▶ [SOURCE DATA]:
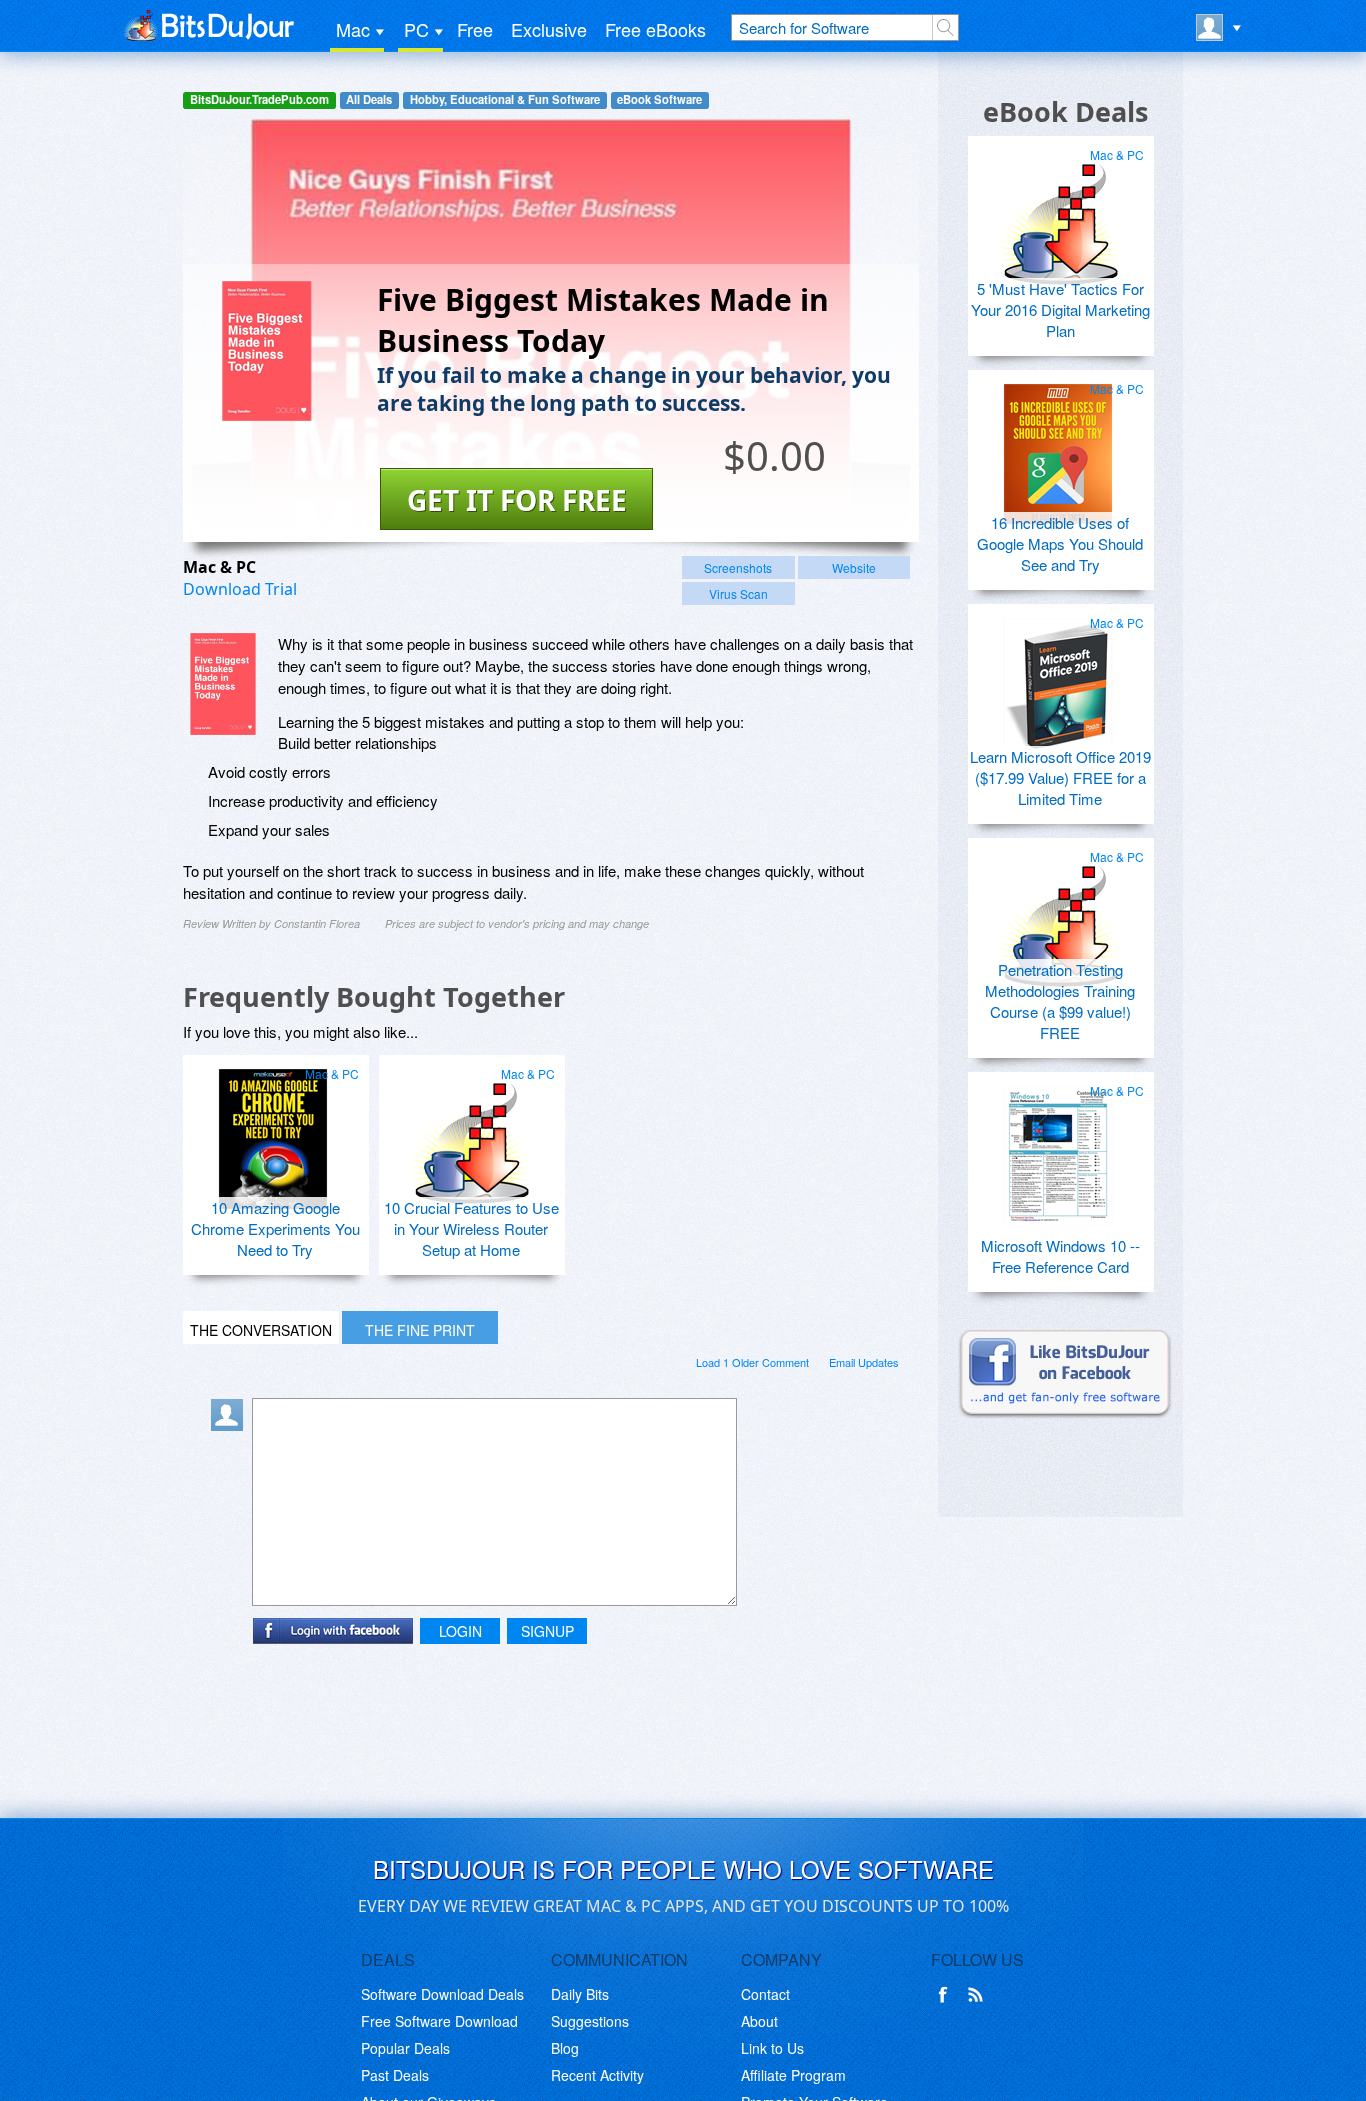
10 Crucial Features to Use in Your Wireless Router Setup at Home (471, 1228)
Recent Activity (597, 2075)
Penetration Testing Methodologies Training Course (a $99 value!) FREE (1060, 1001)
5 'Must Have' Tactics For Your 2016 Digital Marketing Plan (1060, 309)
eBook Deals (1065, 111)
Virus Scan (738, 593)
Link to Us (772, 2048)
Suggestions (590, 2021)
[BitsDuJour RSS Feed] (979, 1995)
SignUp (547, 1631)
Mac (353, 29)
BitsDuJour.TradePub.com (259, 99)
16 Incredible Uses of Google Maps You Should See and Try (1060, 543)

▶ [REQUIRED ACTION]: All lines above that contain "BitsDuJour" are required in the answer.

▶ [RESPONSE]:
[BitsDuJour RSS Feed] (979, 1995)
BitsDuJour.TradePub.com (259, 99)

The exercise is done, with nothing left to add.